Google Nov. 2 made its Google
Wave Federation Protocol available to let would-be wave providers build
their own Wave servers and get them communicating with other Wave servers,
similar to the way e-mail servers talk to one another.
Google wave is currently letting more than 100,000 users send
each other instant messages, share files and connect via social networking
tools in sessions called "waves."
Wave has been released as open source under the Apache license,
and application developers have been free to download the code to build applications
that work with Wave.
When Google Wave rolled out more broadly Sept. 30, it did so with nine
applications to extend the platform, including extensions from Ribbit,
Gravity and Salesforce.com.
So there are users at the front lines, with applications developers
somewhere in the middle. Yet there is a third part to the Wave tale that could
become the foundation for the Wave experience.
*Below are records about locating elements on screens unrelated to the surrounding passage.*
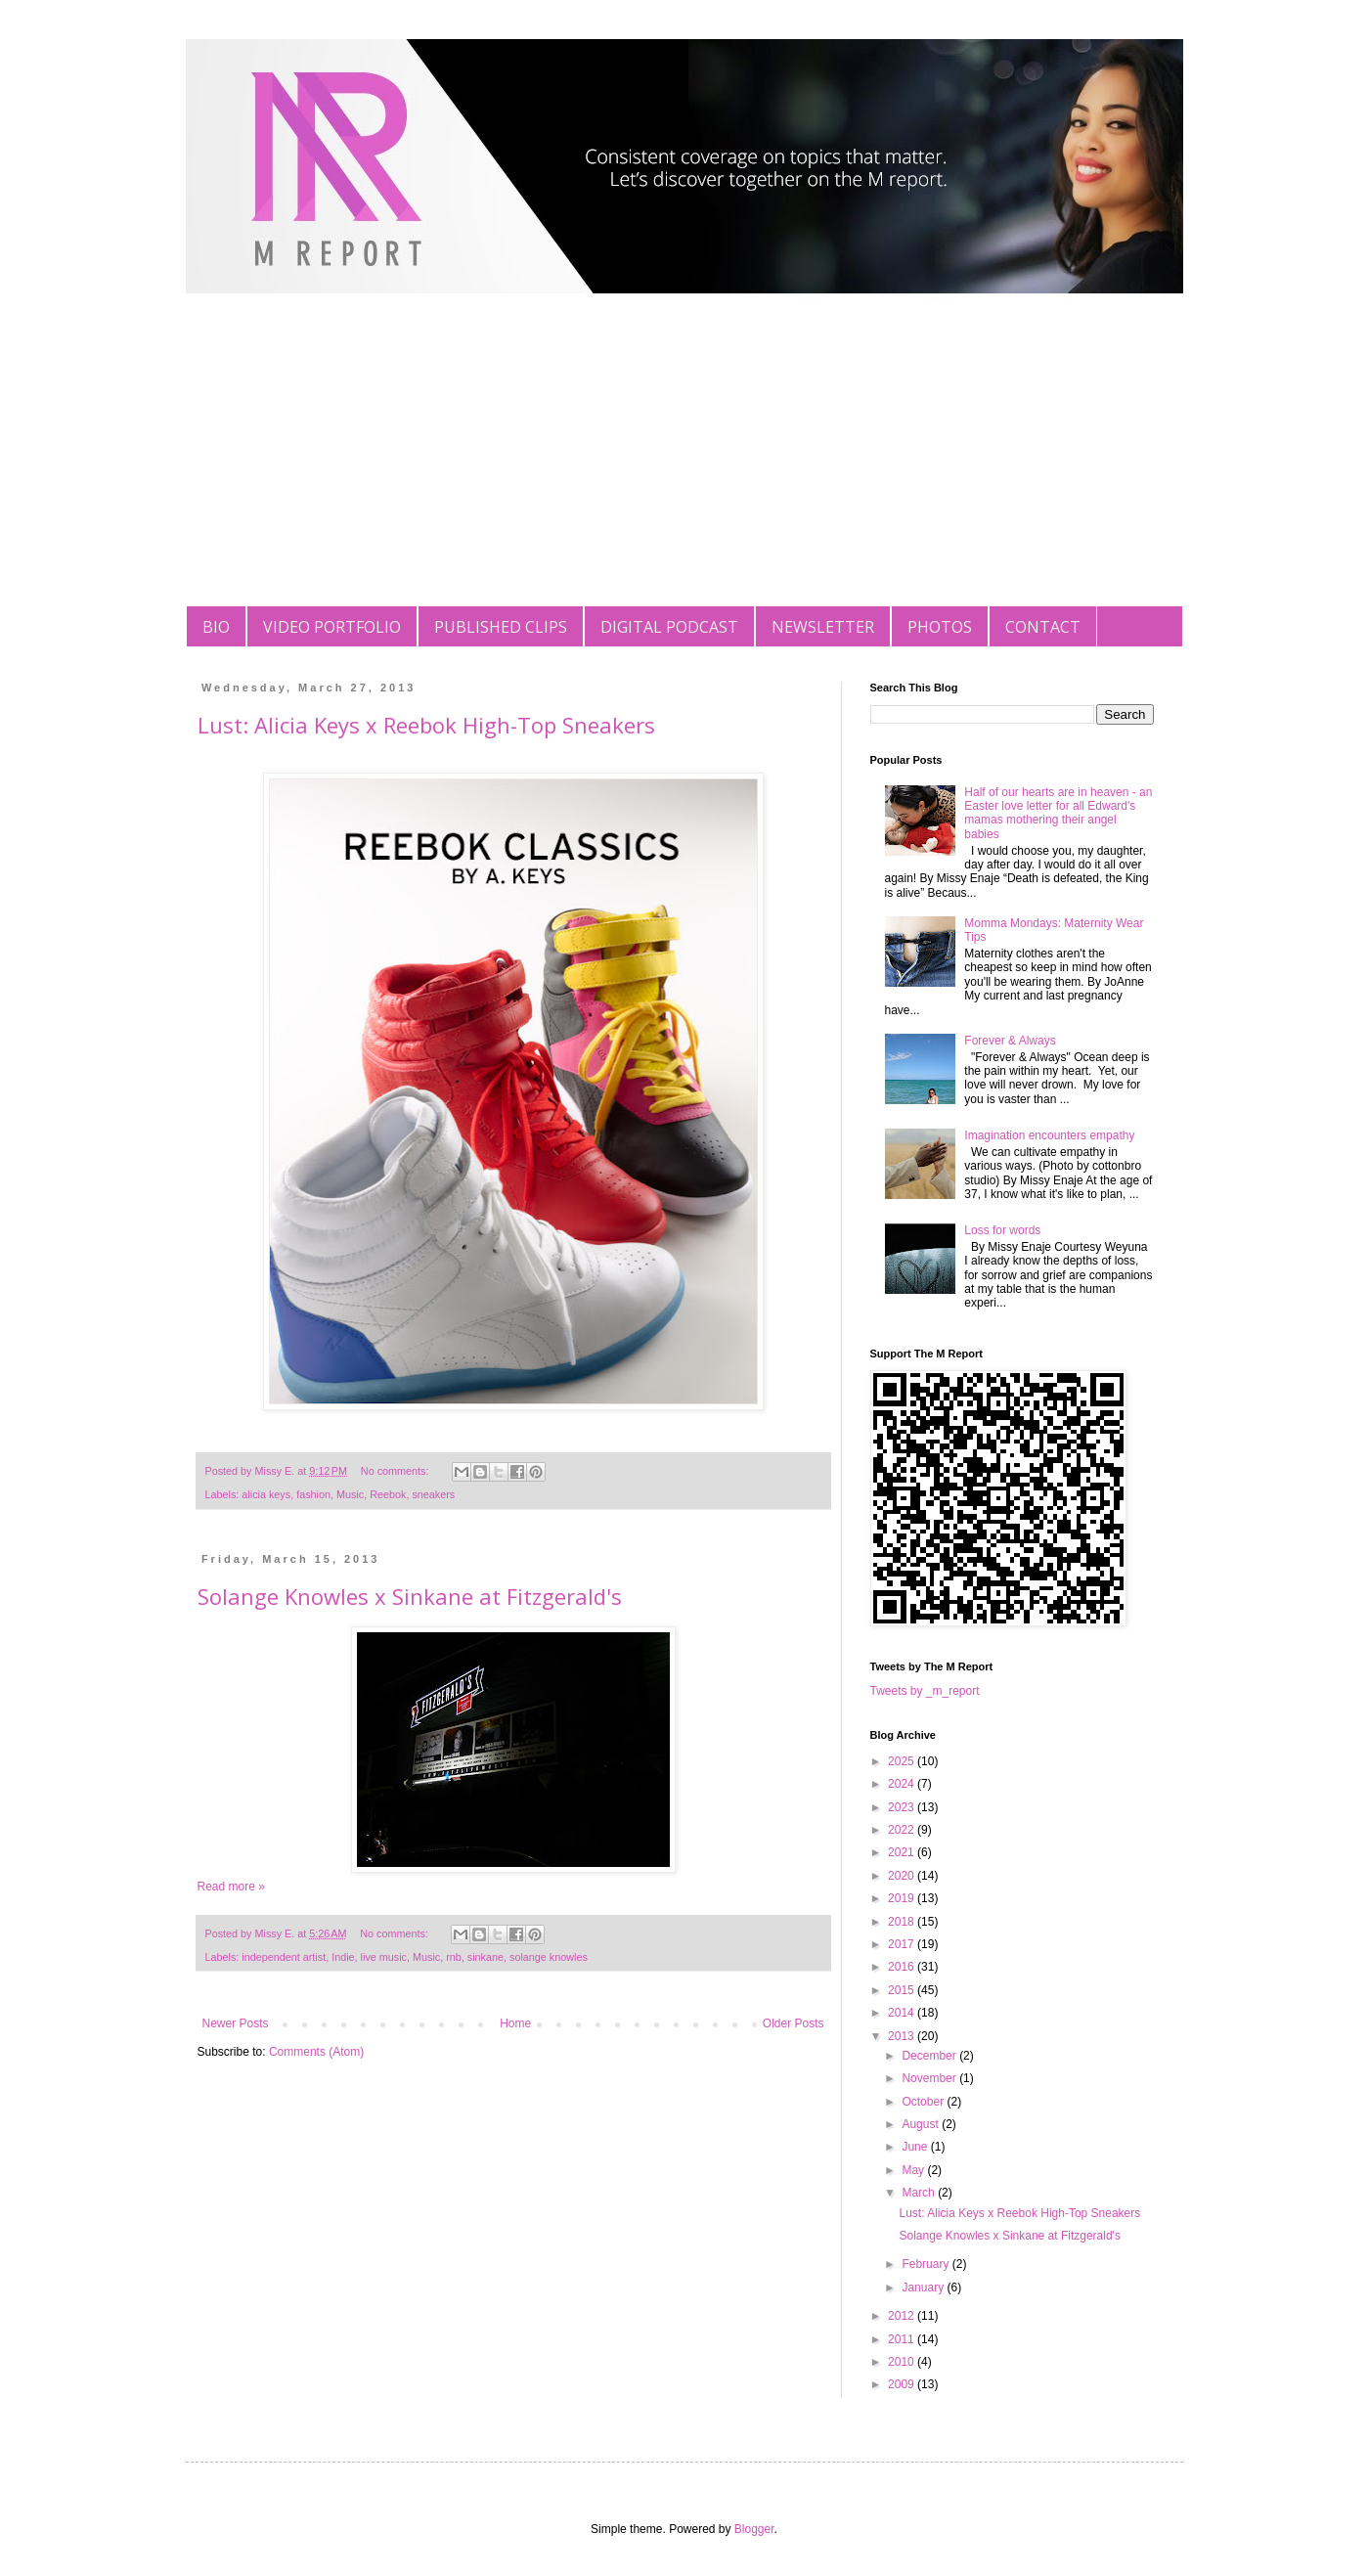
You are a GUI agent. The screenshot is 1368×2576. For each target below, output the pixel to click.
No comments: (396, 1471)
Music (350, 1494)
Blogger (754, 2529)
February (926, 2264)
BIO (216, 627)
The Google Wave team has said it wants to enable any developer with the
programming chops to work on "experimental interoperability," using
the Google Wave Federation Protocol, an open extension to the XMPP core
protocol that enables near-real-time communication of wave updates between two
Wave servers.
To do this, developers will use FedOne, the Google
Wave Federation Prototype Server in WaveSandbox.com. The Wave team wrote Nov. 2:
"Given the goal [of building] out a distributed network of providers,
we're glad to be taking this step today and opening up the federation port for
development purposes. We look forward to working with you to continue iterating
on the protocol, developing an open source production quality reference
implementation, and, of course, federating wave.google.com with many wave
providers in the future."
This federation aims to enable Wave servers to proliferate in a manner akin
to the way e-mail systems sprouted up, paving the way to reach more users in
the future.
But how many programmers will want to build their own Wave servers? That
remains to be seen. After all, the service has been tricky for some users to
get comfortable with, prompting Lifehacker editors to create a 90-page user manual for the
platform.
If users are stymied by Wave, would developers want to spend time and
resources coding Wave servers to facilitate such communications?